(Saved entries)
........
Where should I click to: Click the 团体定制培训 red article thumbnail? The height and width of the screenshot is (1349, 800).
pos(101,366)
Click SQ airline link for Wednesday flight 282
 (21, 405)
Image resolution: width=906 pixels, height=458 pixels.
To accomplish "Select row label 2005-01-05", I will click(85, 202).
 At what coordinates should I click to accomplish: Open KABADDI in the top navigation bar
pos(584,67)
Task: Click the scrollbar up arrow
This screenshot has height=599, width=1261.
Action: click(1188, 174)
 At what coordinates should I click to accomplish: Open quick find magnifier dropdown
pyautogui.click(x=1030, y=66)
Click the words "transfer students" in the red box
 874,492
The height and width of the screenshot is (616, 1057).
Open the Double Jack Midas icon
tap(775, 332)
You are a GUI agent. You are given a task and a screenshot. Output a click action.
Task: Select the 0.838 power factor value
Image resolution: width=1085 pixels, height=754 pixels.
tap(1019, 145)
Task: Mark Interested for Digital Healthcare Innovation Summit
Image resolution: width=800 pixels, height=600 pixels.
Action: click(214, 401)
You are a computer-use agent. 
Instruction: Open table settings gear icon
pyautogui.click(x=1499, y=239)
........
# EXERCISE DIRECTIONS
The word "Select" may appear in several lines of the data; copy every line where it does.

# EXERCISE ANSWER
To accomplish "Select row label 2005-01-05", I will click(85, 202).
Task: Select the 0.838 power factor value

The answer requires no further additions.